Well, I say everybody, but as this episode begins three days after Yuri's battle to end both the reign of the shadow monsters and her own inner demons, we find that all but a handful of characters have disappeared and moved on already - I guess you know you're only a side character when you don't even have your back story or resolution of that storied aired on-screen, so we might never know what ailed TK.

To handle these last goodbyes for the final five members, they hold a faux graduation ceremony, complete with a suitable cute anthem devised by Kanade and the handing out of certificates, before Naoi, Yuri and Hinata alldo their part and disappear from the scene, leaving just Kanade and Otonashi alone.
What happens next is initially unsurprising, as Otonashi suggest that he and Kanade stay behind to help anyone else who might stumble into a sequel... err, I mean stumble into this world - A decent enough idea, which Otonashi ruins by professing his love for Kanade. It isn't that this feeling is reciprocal, but rather that Kanade's admission of such would be the cause of her disappearance; something which happens eventually anyway, although not before a revelation that makes absolutely no sense unless we're also going to throw a little Doctor Who-esque time travel into the mix. Either that or Otonashi, spent some of his life doubling for the Tin Man in The Wizard of Oz.
Funnily enough, this final scene exhibits a problem that recurred throughout Angel Beats - Its plot often resembled Swiss cheese... the kind of Swiss cheese with holes you could drive a bus through. While some series would get destroyed by me for exhibiting such disregard for continuity and common sense, this show managed to avoid that largely on account of being one Hell of a lot of fun to watch. However daft its premise and sub-stories became, Angel Beats never stopped being entertaining, frequently progressing thanks to its ability to mix drama, action and humour with gay abandon; when you're laughing or simply drawn in by the on-screen happenings, it's hard to start dissecting problematic plot points.

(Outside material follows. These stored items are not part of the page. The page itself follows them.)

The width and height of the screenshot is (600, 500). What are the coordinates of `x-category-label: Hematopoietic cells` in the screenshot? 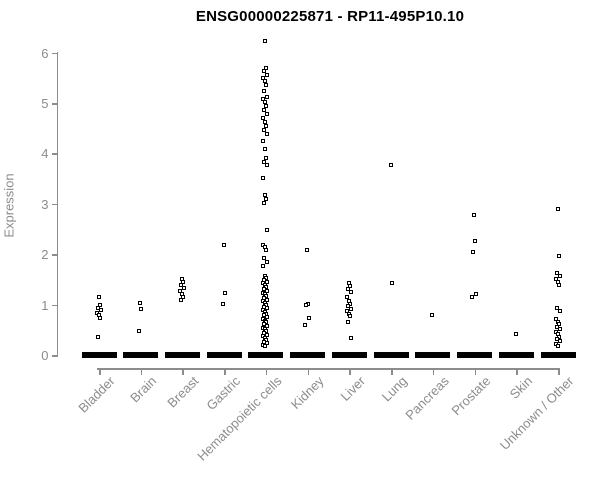 It's located at (240, 418).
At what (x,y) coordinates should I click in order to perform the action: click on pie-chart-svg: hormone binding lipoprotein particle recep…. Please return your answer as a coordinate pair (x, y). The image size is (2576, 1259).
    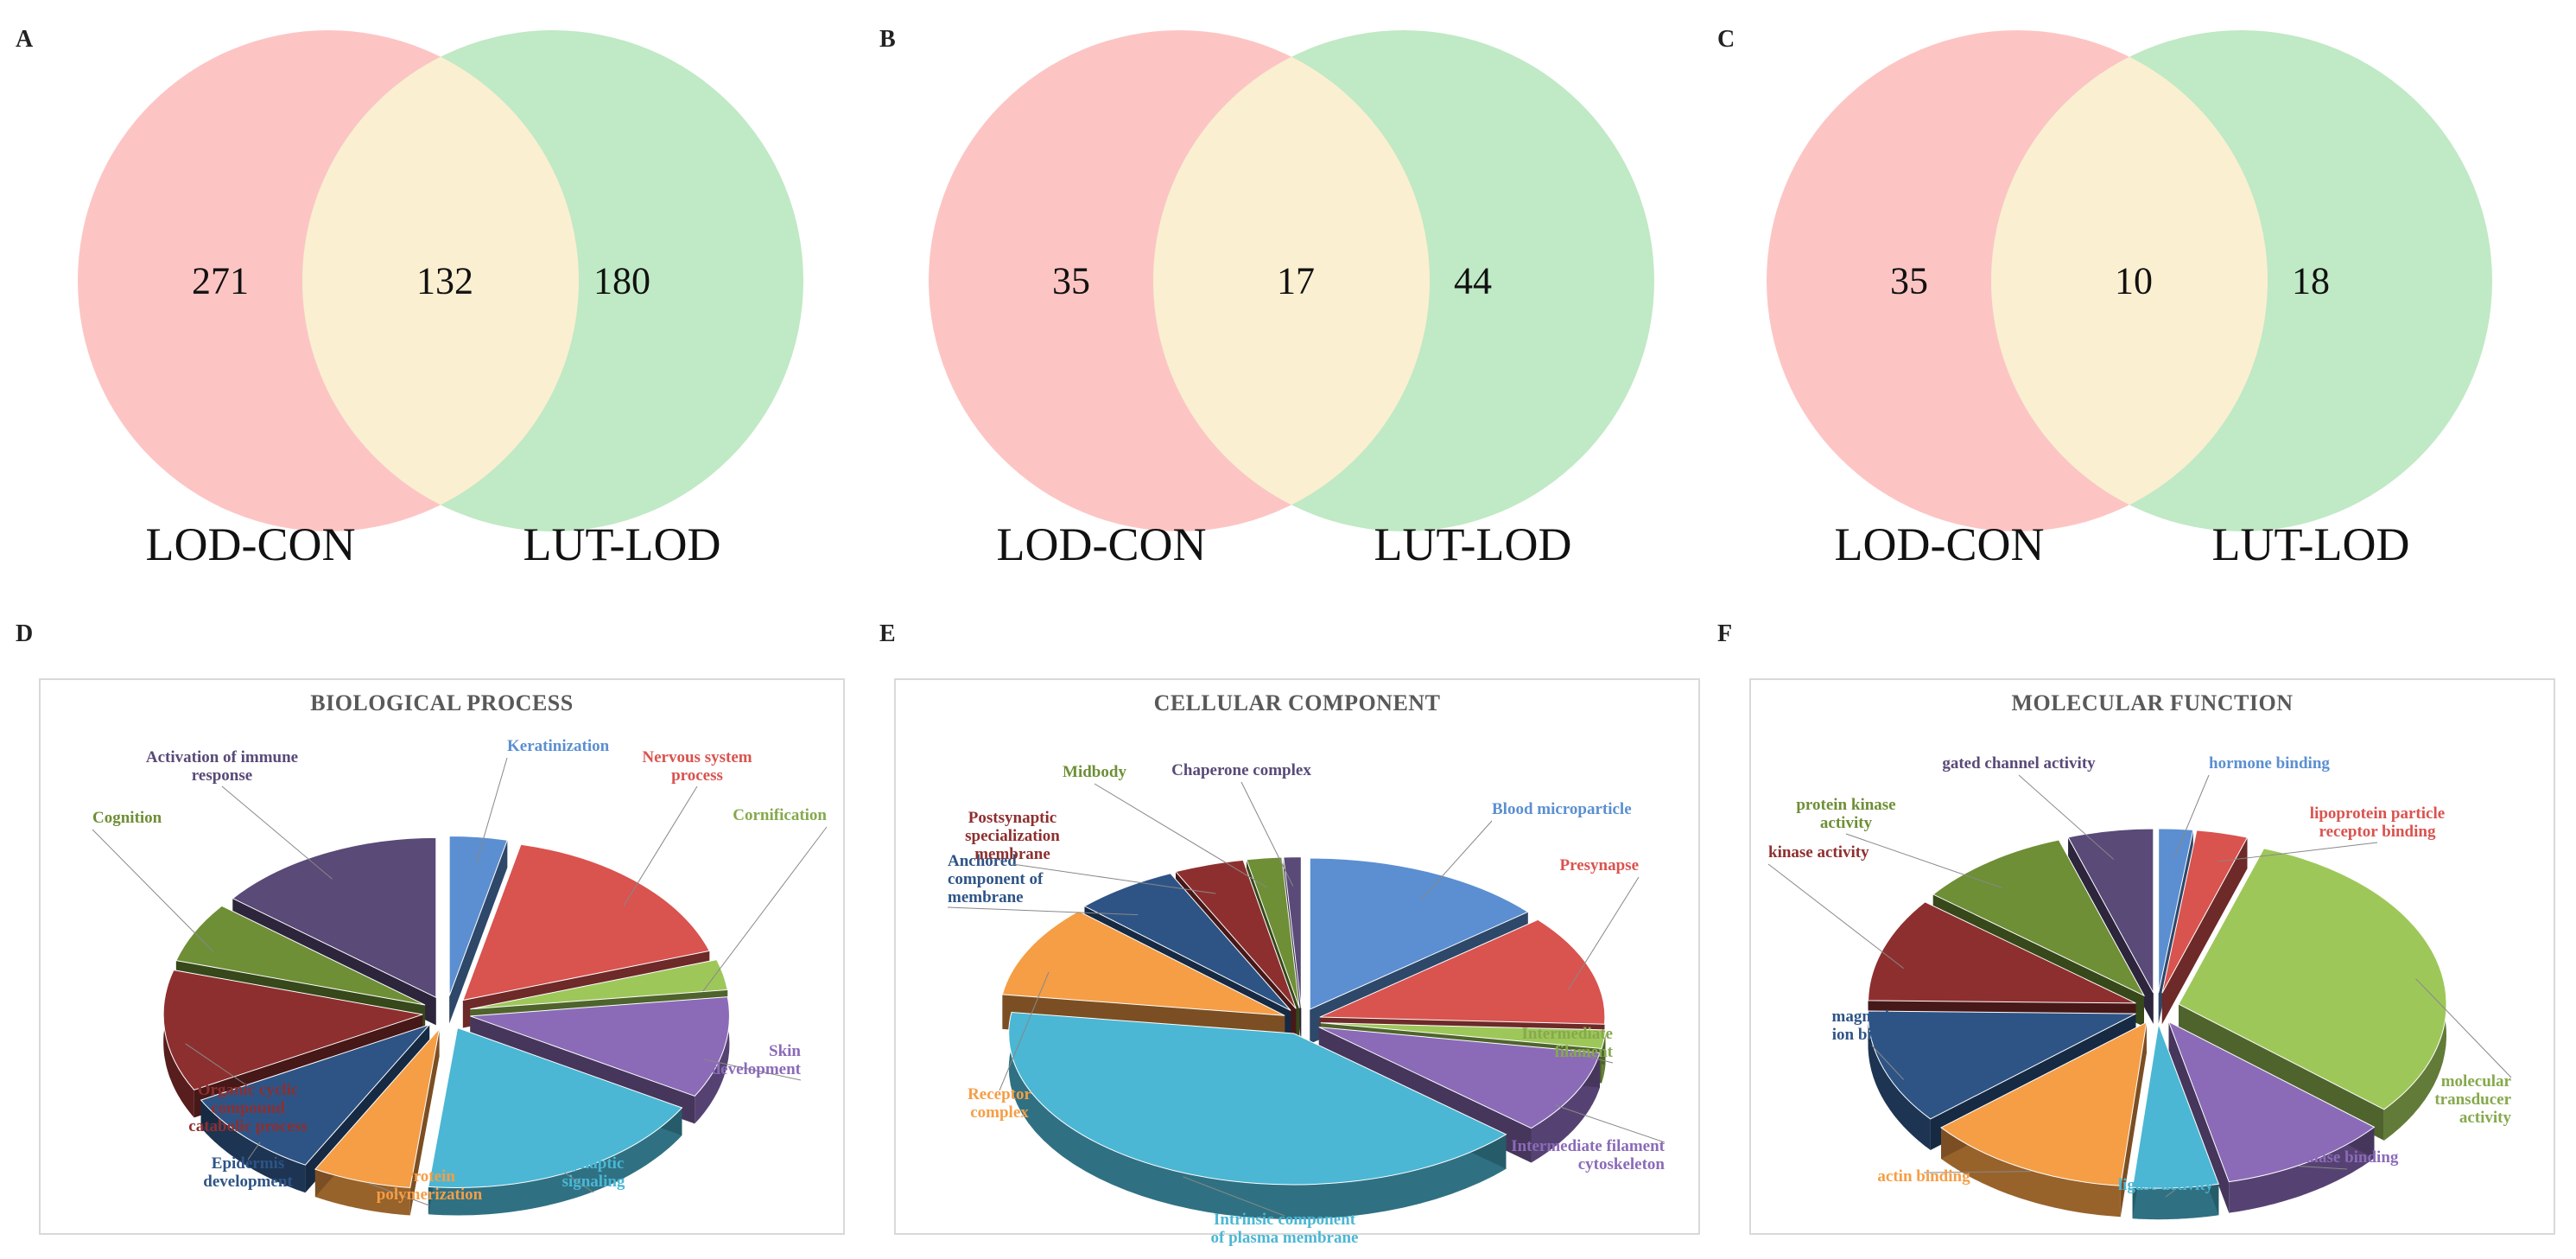
    Looking at the image, I should click on (2140, 987).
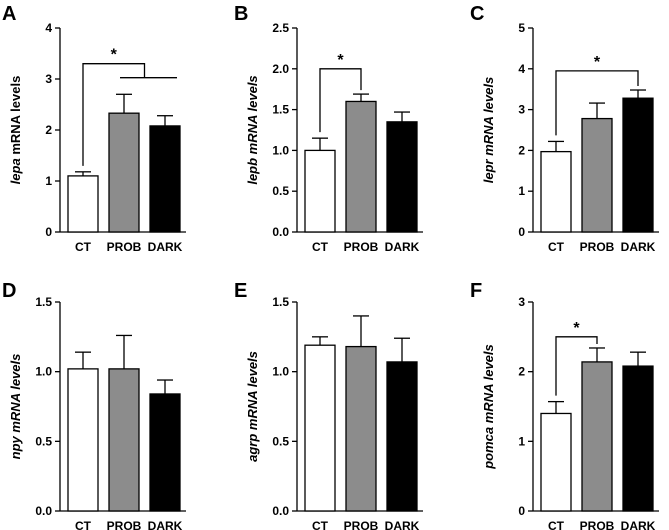 The height and width of the screenshot is (530, 669). I want to click on y-axis-label-gene: agrp mRNA levels, so click(252, 406).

So, Angel Beats is no classic, and if we're honest it could have been so, so much more. But hey, as anime goes I think it's perfectly alright for us to accept and show a little love for its flawed existence, so that it too can graduate and move to its next life - Who knows, maybe it can come back as something that is greater than the sum of its parts, rather than simply being a handful of admittedly entertaining parts whose sum was a rather slapdash affair that didn't quite know how to combine them all.